- _作業内容_
「Select the No Remediation radio filter」を含む行から「Action: [x=649, y=368]」を含む行までを、「番号」と「内容」の2列からなるMarkdownの表に変換すること。空行は除く。

[テキストと要素を指し示す行]
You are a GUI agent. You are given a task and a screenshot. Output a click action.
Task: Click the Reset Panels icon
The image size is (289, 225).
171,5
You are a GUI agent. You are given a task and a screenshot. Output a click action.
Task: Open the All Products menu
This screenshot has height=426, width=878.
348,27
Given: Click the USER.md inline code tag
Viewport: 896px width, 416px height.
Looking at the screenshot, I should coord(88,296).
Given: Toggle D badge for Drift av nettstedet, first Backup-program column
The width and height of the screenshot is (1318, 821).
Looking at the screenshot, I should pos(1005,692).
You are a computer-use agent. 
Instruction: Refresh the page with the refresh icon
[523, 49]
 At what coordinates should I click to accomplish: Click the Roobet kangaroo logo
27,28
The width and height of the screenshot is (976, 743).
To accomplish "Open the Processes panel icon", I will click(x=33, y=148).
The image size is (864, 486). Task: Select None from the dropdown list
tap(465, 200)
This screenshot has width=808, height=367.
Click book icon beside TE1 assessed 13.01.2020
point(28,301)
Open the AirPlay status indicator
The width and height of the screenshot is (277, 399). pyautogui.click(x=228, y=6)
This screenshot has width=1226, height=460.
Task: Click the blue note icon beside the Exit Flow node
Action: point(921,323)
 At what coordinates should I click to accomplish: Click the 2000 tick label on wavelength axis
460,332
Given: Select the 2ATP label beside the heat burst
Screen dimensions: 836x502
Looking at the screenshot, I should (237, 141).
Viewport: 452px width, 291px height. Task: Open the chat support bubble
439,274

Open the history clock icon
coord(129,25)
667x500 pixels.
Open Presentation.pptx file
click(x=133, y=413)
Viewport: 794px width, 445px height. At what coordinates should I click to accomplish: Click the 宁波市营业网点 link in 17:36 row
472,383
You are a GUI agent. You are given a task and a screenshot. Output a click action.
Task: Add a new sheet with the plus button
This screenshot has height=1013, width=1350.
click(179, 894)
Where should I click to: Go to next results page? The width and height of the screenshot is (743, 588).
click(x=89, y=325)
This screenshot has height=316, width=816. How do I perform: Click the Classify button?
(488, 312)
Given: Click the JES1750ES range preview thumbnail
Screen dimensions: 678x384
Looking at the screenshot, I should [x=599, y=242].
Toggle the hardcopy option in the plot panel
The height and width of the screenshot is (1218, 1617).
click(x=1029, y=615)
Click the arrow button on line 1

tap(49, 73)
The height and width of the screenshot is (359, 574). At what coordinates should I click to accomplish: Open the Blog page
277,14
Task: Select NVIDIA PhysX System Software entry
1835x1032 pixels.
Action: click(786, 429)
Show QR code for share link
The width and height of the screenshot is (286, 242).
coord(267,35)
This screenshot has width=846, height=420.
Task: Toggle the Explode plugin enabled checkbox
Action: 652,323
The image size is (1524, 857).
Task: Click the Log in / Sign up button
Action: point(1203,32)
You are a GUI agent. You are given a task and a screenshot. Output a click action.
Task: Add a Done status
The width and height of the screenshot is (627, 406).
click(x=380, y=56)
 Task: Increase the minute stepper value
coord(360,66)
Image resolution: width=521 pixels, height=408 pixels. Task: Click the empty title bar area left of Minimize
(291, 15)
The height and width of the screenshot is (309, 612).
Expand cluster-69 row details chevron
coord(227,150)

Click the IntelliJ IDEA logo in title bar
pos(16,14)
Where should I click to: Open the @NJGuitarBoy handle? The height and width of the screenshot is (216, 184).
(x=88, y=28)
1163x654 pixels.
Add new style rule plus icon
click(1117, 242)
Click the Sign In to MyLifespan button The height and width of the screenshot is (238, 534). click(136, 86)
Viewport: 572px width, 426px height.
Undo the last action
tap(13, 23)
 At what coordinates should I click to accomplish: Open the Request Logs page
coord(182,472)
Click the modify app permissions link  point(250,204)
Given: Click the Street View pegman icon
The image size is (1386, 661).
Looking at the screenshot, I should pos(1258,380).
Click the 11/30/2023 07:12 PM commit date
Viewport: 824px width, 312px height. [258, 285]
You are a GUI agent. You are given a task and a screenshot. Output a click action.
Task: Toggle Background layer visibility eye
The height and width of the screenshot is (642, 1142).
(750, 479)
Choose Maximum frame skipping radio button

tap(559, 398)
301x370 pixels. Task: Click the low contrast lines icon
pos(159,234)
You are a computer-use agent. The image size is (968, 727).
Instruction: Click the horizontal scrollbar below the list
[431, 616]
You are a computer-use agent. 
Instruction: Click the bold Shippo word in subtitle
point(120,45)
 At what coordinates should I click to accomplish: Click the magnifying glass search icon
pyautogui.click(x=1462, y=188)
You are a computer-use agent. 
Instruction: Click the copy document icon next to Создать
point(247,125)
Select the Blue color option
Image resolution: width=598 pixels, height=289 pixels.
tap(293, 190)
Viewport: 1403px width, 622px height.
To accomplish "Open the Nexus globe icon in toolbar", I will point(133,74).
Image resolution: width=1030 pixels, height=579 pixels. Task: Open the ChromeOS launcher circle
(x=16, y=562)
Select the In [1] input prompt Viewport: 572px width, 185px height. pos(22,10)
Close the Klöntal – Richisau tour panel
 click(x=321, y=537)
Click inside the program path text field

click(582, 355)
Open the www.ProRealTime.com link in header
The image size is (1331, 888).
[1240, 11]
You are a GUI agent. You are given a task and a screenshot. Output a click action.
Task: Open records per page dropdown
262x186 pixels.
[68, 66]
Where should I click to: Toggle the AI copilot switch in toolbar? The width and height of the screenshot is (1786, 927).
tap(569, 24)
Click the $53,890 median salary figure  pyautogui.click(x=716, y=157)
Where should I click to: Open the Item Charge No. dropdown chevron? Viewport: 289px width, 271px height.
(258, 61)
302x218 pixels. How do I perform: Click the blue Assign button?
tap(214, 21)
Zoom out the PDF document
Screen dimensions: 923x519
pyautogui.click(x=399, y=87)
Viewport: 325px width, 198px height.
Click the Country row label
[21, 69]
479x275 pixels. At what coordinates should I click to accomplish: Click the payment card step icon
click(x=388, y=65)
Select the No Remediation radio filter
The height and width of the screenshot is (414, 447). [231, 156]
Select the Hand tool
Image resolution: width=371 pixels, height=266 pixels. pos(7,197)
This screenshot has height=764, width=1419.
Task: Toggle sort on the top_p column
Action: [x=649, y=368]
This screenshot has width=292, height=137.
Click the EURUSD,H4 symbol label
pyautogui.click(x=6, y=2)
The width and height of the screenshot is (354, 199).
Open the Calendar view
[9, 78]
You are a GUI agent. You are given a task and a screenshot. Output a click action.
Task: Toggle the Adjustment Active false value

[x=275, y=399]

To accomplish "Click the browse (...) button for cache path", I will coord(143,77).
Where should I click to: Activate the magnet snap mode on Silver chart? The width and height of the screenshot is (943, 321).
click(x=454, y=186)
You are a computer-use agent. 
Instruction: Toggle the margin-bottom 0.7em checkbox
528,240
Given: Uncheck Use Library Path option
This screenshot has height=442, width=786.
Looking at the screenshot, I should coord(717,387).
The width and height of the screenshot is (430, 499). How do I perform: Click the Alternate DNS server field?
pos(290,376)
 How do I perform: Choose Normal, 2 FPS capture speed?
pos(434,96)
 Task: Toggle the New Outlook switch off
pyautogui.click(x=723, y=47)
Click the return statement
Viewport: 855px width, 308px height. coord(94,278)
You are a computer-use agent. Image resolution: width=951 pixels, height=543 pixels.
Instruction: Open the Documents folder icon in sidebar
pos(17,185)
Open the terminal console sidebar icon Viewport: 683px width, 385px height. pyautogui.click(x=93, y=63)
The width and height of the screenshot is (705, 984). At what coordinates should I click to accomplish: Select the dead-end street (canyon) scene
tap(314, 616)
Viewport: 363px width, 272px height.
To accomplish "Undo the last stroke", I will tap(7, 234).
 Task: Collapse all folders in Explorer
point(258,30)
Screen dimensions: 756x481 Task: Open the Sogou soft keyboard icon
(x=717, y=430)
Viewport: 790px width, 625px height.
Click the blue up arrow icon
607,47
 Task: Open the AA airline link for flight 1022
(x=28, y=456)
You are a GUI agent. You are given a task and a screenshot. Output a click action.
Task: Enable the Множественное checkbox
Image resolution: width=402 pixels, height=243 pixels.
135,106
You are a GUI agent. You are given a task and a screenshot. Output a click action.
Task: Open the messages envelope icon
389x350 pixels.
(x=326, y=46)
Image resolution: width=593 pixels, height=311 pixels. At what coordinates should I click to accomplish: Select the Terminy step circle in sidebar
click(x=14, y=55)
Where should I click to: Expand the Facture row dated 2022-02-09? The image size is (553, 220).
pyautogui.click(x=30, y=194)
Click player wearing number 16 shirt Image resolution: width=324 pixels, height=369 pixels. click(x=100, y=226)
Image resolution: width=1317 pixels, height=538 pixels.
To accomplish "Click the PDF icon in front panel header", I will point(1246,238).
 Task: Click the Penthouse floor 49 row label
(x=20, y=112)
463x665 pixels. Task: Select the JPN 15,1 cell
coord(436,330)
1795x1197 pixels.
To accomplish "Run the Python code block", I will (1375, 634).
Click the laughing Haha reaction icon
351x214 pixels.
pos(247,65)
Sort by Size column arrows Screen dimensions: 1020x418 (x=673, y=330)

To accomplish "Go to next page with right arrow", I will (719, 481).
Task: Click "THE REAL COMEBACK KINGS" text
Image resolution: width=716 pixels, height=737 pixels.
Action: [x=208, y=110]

- _この作業の解答_
| 番号 | 内容 |
|---|---|
| 1 | Select the No Remediation radio filter |
| 2 | The height and width of the screenshot is (414, 447). [231, 156] |
| 3 | Select the Hand tool |
| 4 | Image resolution: width=371 pixels, height=266 pixels. pos(7,197) |
| 5 | This screenshot has height=764, width=1419. |
| 6 | Task: Toggle sort on the top_p column |
| 7 | Action: [x=649, y=368] |